The majority of these structures are made of concrete, many erected in the 1940s and 50s. Today, these bridges and roadways are crumbling into disrepair, partly due to age and partly because of winter de-icing. While road salt melts ice from surfaces, it can also work its way into the many micropores in concrete, thawing the water molecules within. This rapid thawing can cause the concrete to expand and crack from within, taking years off its service life.
Now engineers at the National Institute of Standards and Technology (NIST) have developed and patented a new technique, called VERDiCT (Viscosity Enhancers Reducing Diffusion in Concrete Technology), that could potentially double the lifespan of a piece of concrete. By mixing a nano-sized additive with cement, they devised a method that slows the infiltration of road salt. They reasoned that the longer it takes for deteriorating agents to penetrate, the longer concrete will last without cracking.

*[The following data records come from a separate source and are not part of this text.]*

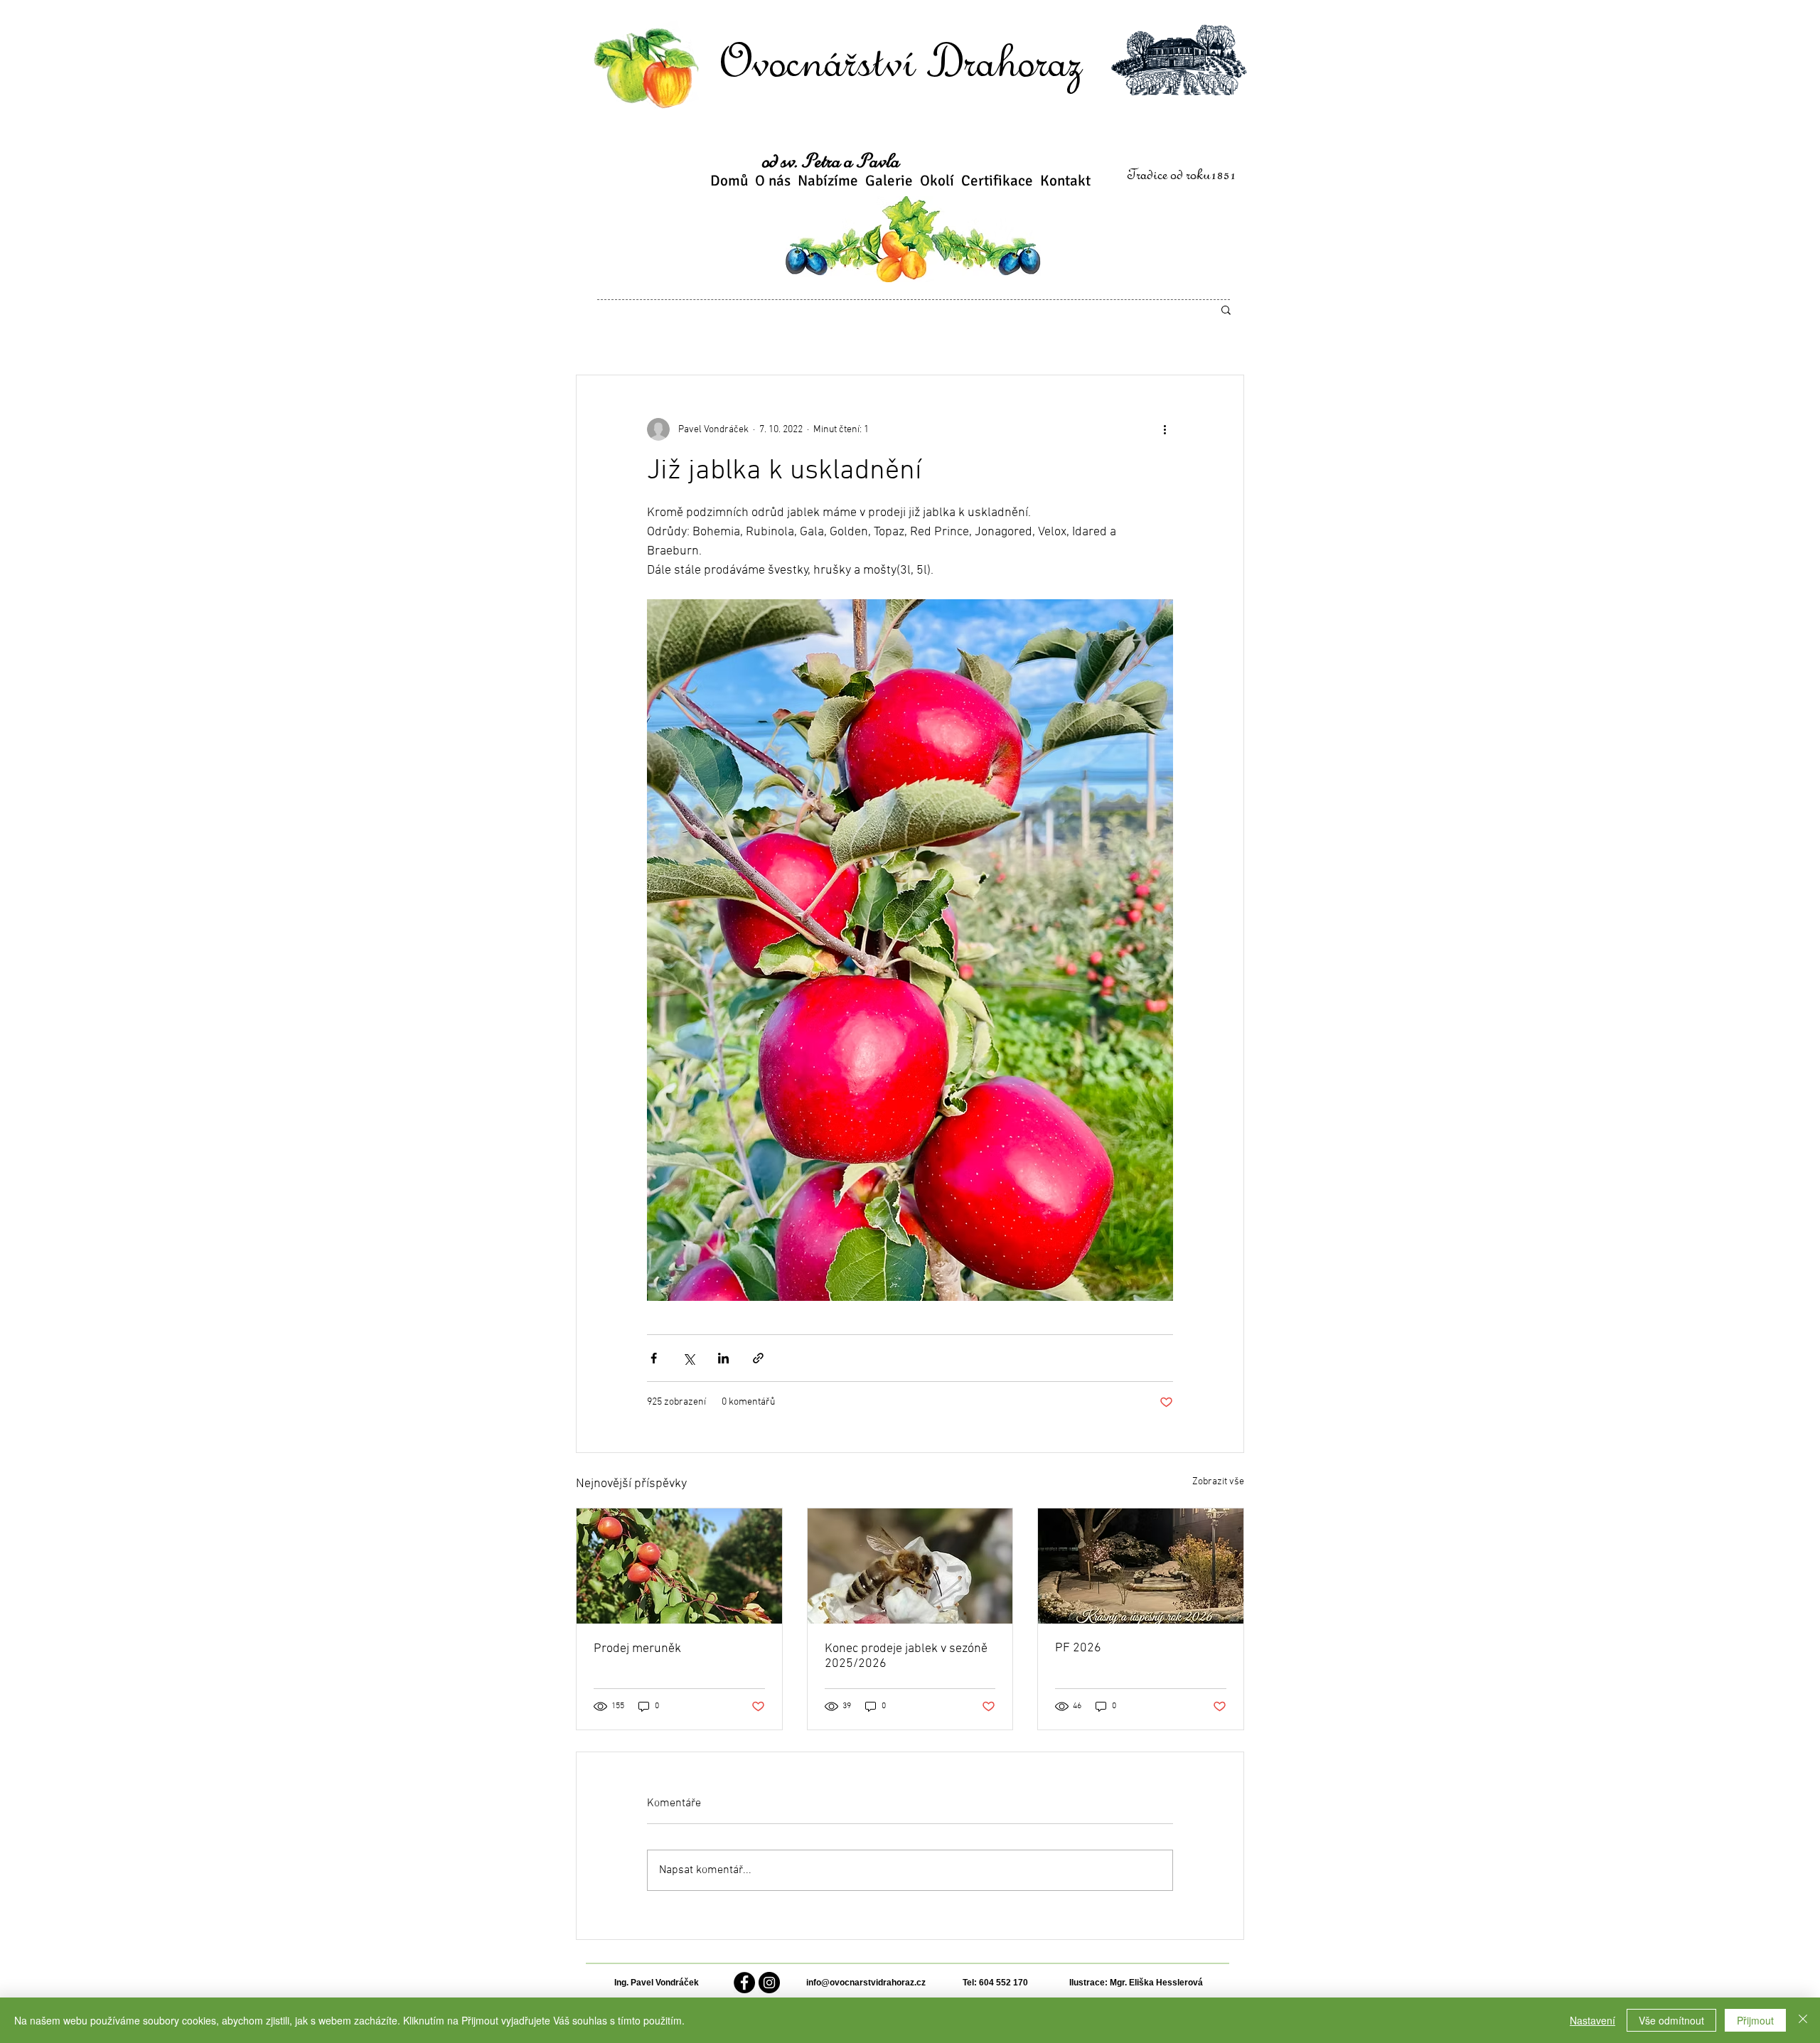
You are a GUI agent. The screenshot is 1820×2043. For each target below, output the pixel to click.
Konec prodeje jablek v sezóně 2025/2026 (906, 1656)
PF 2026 (1078, 1648)
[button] (1226, 309)
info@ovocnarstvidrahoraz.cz (866, 1983)
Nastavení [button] (1592, 2020)
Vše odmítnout (1671, 2020)
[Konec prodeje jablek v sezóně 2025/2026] (910, 1566)
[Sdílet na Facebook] (653, 1358)
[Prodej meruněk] (679, 1566)
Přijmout (1755, 2020)
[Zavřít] (1802, 2020)
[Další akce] (1164, 429)
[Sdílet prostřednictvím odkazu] (758, 1358)
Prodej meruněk (637, 1648)
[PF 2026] (1140, 1566)
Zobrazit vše (1218, 1482)
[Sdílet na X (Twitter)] (688, 1358)
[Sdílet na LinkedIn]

In conventional concrete manufacturing, dry cement–typically consisting of limestone, clay, and other minerals–is mixed with water to make a paste and combined with aggregates, such as rocks or sand. As it dries, the paste glues the aggregates together into a concrete slab. Recently there have been efforts to create stronger, high-performance concrete, mainly by increasing the material’s density. To do this, researchers either add various strengthening chemicals or grind the dry materials used to make cement so that they are even finer than those found in conventional mixes. Once combined with water, the paste and resulting slab is much denser and stronger than traditional concrete.
However, scientists have found a major downside to such high-performance alternatives. “In fast-track construction, everyone is going for early-strength concrete because they want to get traffic back up and running,” says Dale Bentz, a chemical engineer at NIST and lead investigator on the project. “To get that strength, you might grind concrete finer [to make it] more reactive, but that also generates more heat, and when it cools down and contracts, it could cause cracking. So you get high-performance concrete between the cracks, which is not what you want.”
Bentz and his colleagues took a nano-scale approach to improving concrete instead. They recognized that within concrete there are millions of tiny micropores filled with water molecules. It is known that chloride and sulfate ions from road salt penetrate concrete by diffusing into this water solution, so they hypothesized that increasing the viscosity of the solution within these micropores might slow the penetration of road salt and other deteriorating agents, and extend concrete’s lifespan.